Spatial coherence of fields from generalized sources in the Fresnel regime

TL;DR

This paper derives a closed-form approximation for the spatial coherence of partially coherent fields from generalized sources in the Fresnel regime, facilitating analysis and inverse scene reconstruction.

Contribution

It introduces a novel approximation formula for the coherence of generalized sources, extending the analysis beyond simple scenarios in the Fresnel regime.

Findings

Provides a closed-form approximation for coherence functions

Applicable to sources modulated by transmission functions

Enables inverse scene reconstruction from coherence measurements

Abstract

Analytic expressions of the spatial coherence of partially coherent fields propagating in the Fresnel regime in all but the simplest of scenarios are largely lacking and calculation of the Fresnel transform typically entails tedious numerical integration. Here, we provide a closed-form approximation formula for the case of a generalized source obtained by modulating the field produced by a Gauss-Shell source model with a piecewise constant transmission function, which may be used to model the field's interaction with objects and apertures.

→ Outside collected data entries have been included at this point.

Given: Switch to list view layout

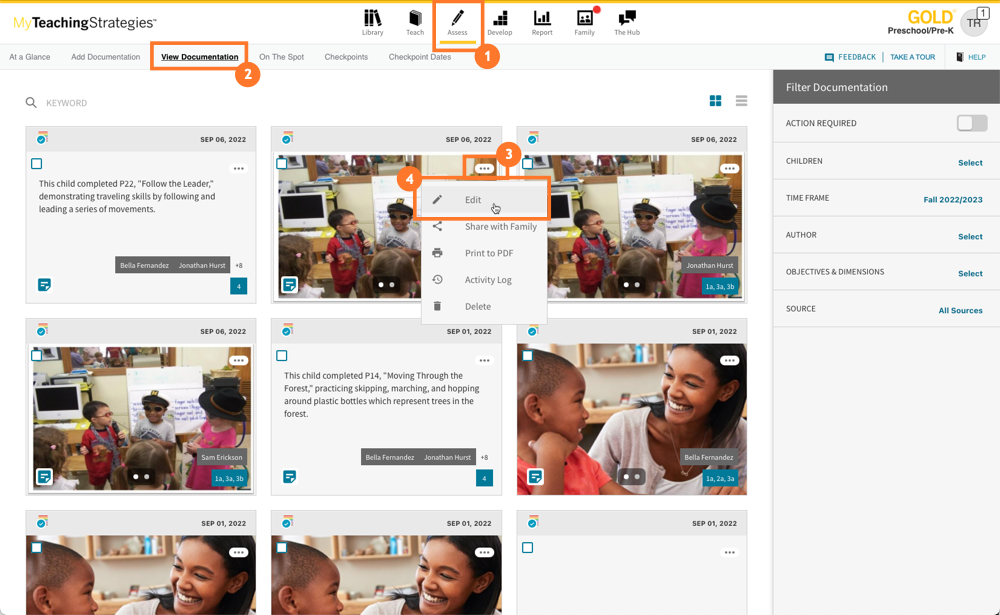Looking at the screenshot, I should (741, 101).
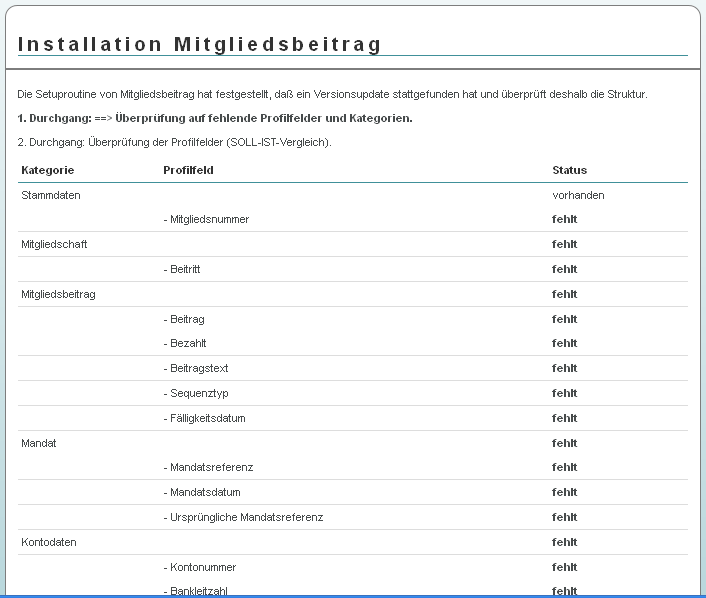Click the 'Status' column header

(x=569, y=170)
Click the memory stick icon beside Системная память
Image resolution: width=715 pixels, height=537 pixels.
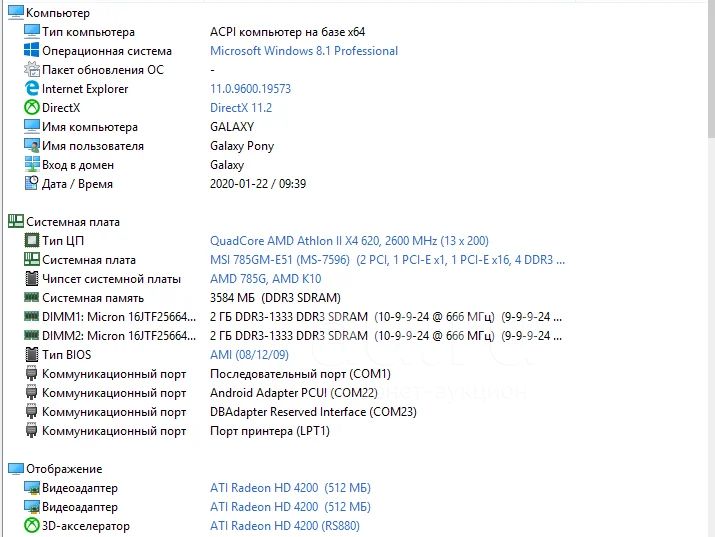pos(31,297)
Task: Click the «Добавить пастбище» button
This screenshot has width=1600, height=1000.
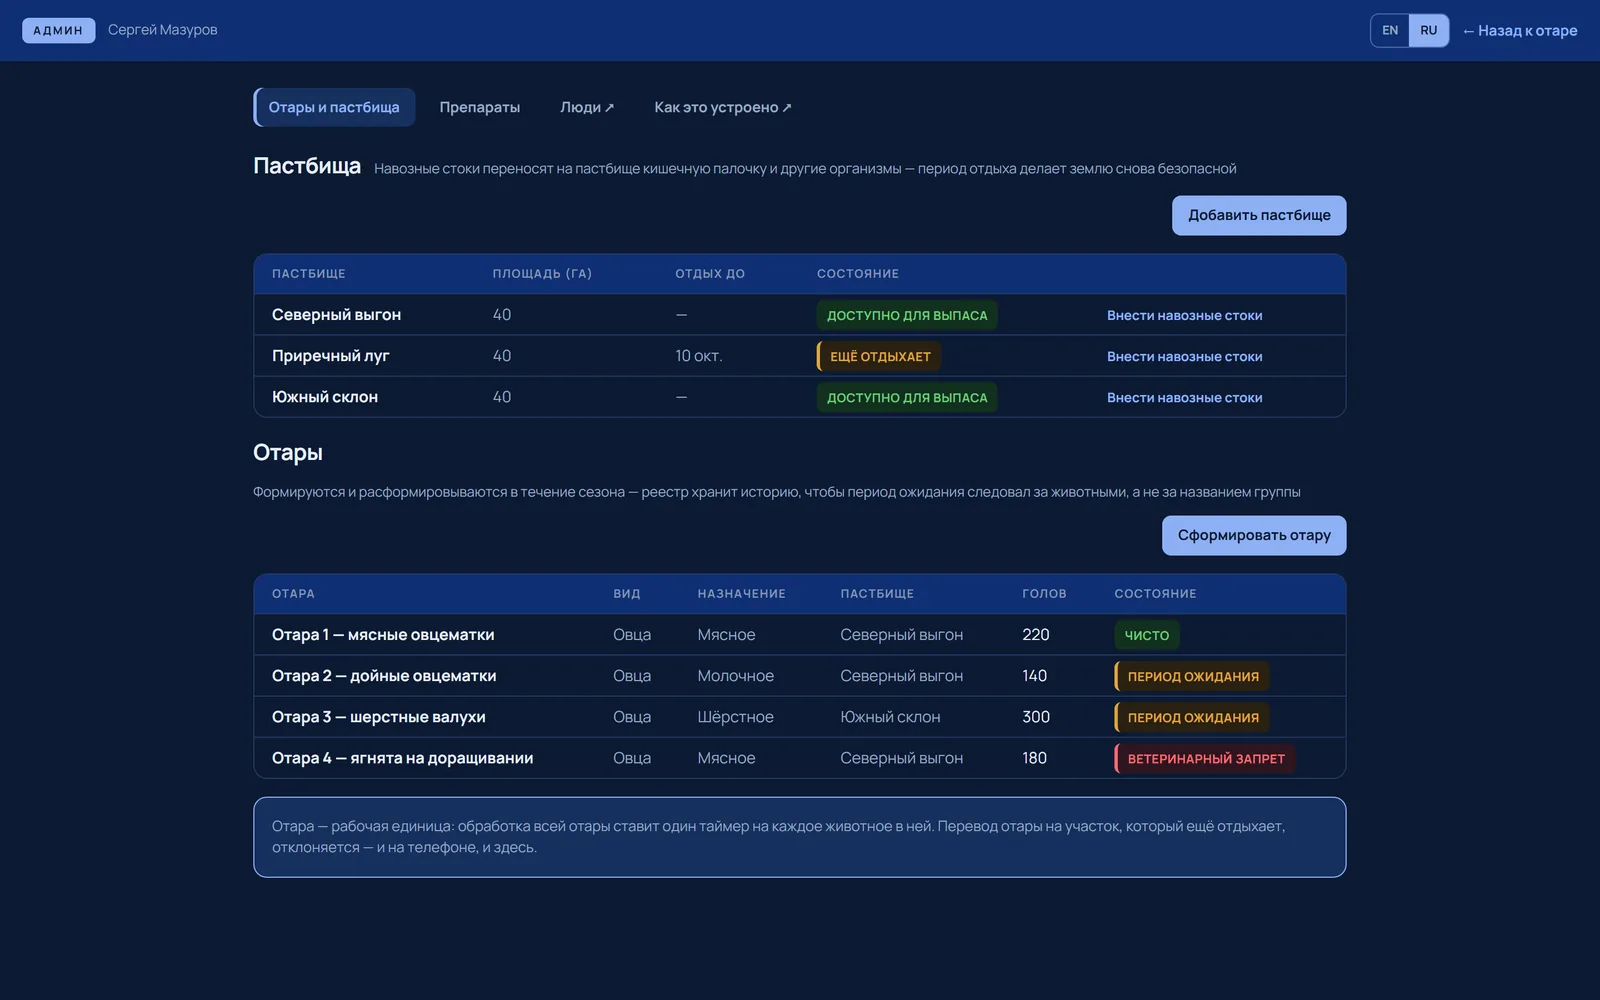Action: [1259, 215]
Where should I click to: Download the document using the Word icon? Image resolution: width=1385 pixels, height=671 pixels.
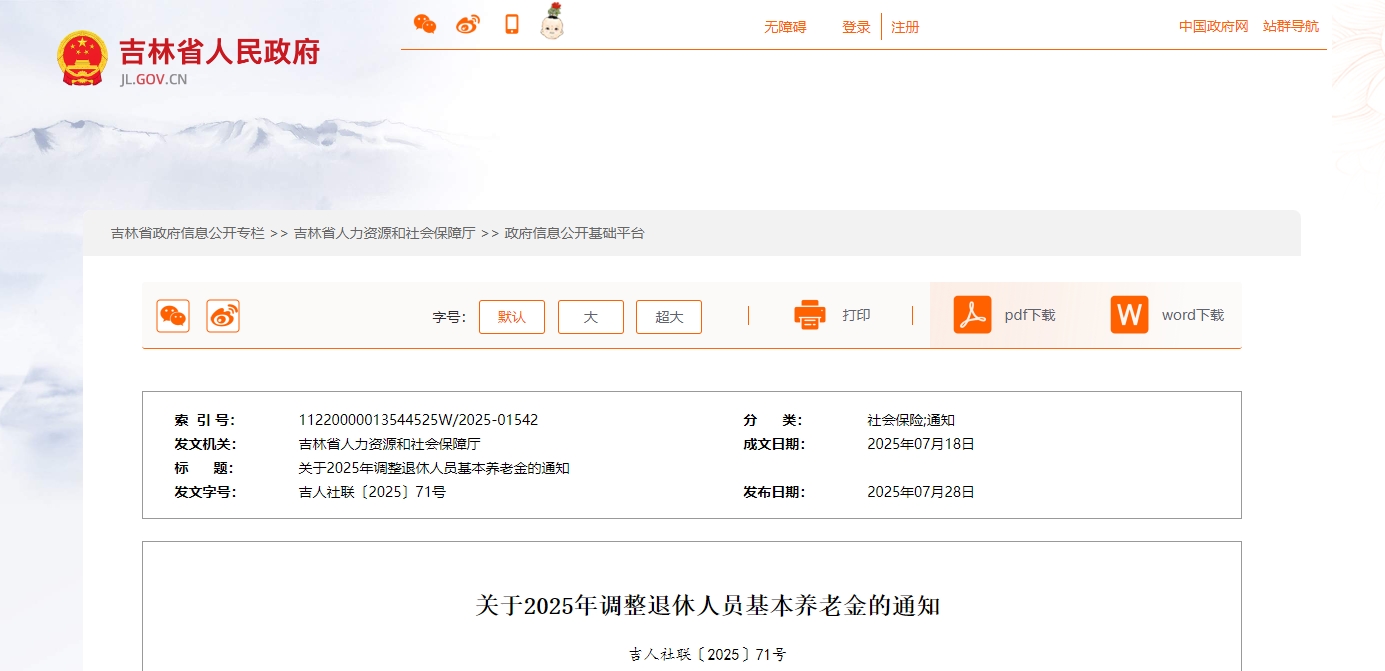(x=1128, y=314)
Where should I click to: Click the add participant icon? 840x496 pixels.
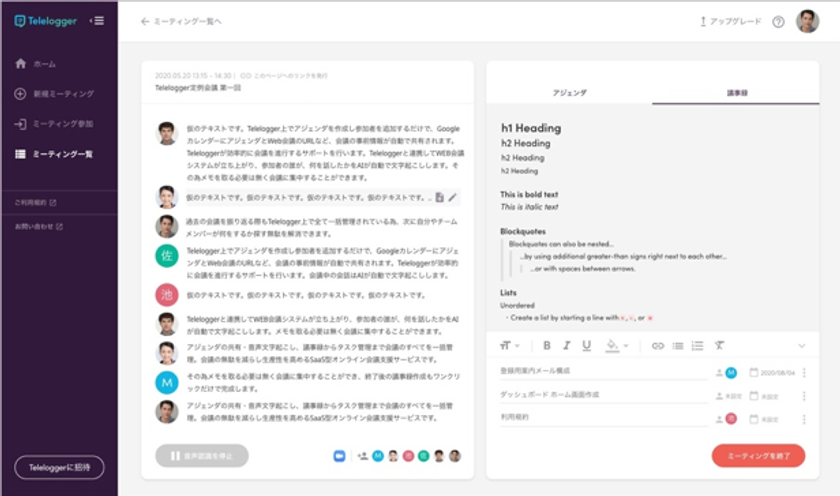[x=361, y=455]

The formula characterizes the coherence function in terms of the coherence of the Gauss-Schell beam propagated in free space and a multiplicative term capturing the interaction with the transmission function. This approximation holds in the regime where the intensity width of the beam is much larger than the coherence width under mild assumptions on the modulating transmission function. The formula derived for generalized sources lays the foundation for the study of the inverse problem of scene reconstruction from coherence measurements.